Thomas Middleditch, Kumail Nanjiani, Kaitlin Olson and William H. Macy Talk Insecurity (Video)

“You kind of weirdly need a little bit of delusion,” Middleditch said at TheWrap’s Emmy contenders panel

Kumail Nanjiani is a successful standup and star of “Silicon Valley” whose Sundance standout “The Big Sick” is one of the most anticipated of the summer. But he says he still feels like a “fraud.”

The audience laughed when he said so Tuesday at a panel for TheWrap’s comedic actor Emmy contenders, but he was serious.

“I don’t ever lose the self doubt,” Nanjiani said. “Maybe it’s my engine, which really f—ing sucks. Or maybe it isn’t! There it is. I’m doing it right now.”
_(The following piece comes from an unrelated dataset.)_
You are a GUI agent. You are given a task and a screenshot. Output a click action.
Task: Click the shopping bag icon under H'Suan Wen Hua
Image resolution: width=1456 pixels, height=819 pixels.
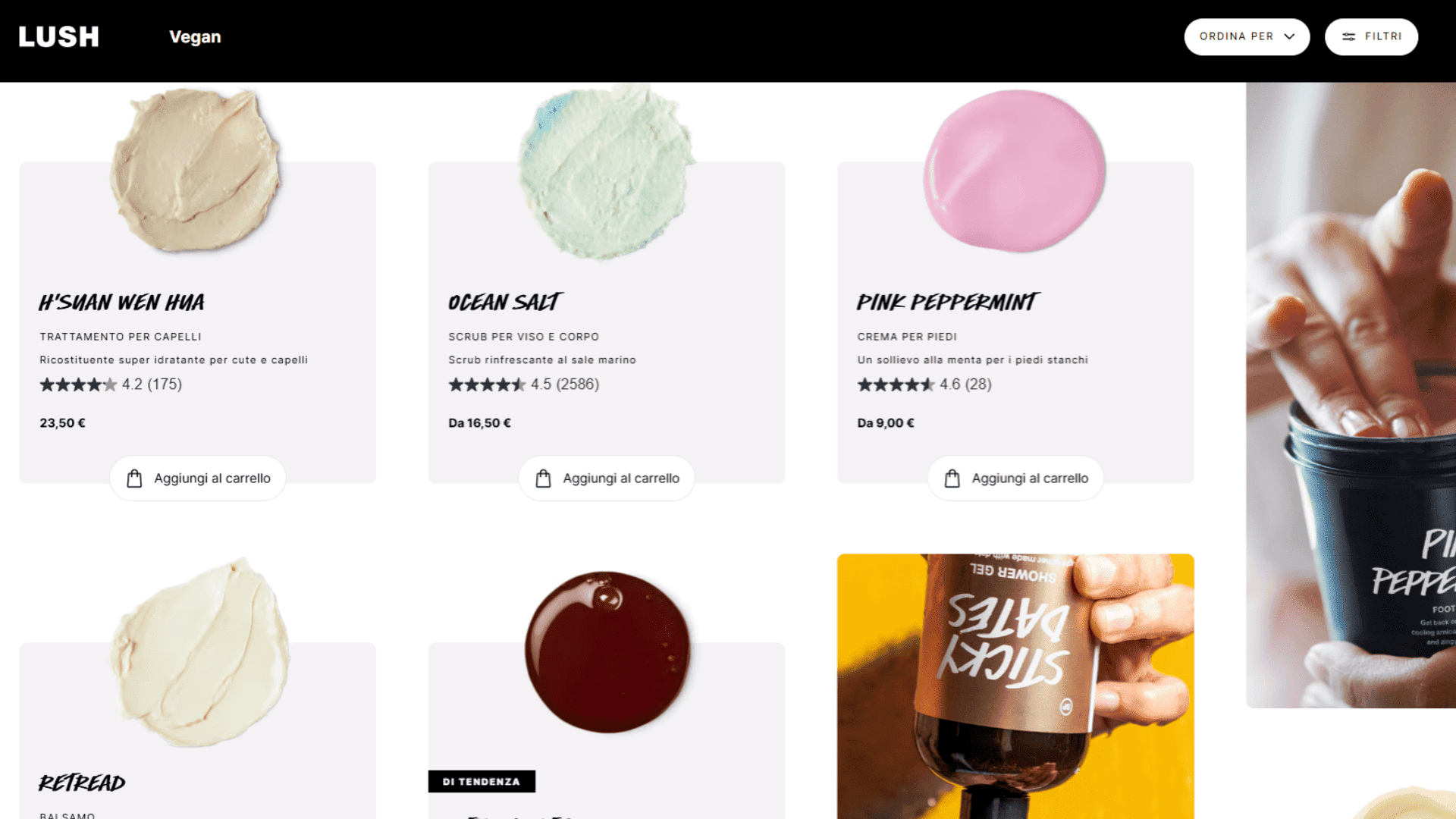pos(134,479)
Nanjiani was responding to an audience question in which a woman asked the panel if they could share “what enabled you to get past that part that f—s up to get to where you are.”

“You just have to do it,” Nanjiani added. “For me, I started doing stand-up, and you just have to do it. There wasn’t a trick.”

Kaitlin Olson, star of Fox’s “The Mick,” likewise reassured the audience that we all experience insecurities. For her, the key was to find the one thing she excelled at that no one else could.

“I was a very insecure, shy kid,” Olson said. “But for some reason I always knew that even though I was not popular, nobody liked me, I was shy, I still knew there was something I did that no one else did. I think you just have to figure out that one thing and just stay on that. Believe in it.”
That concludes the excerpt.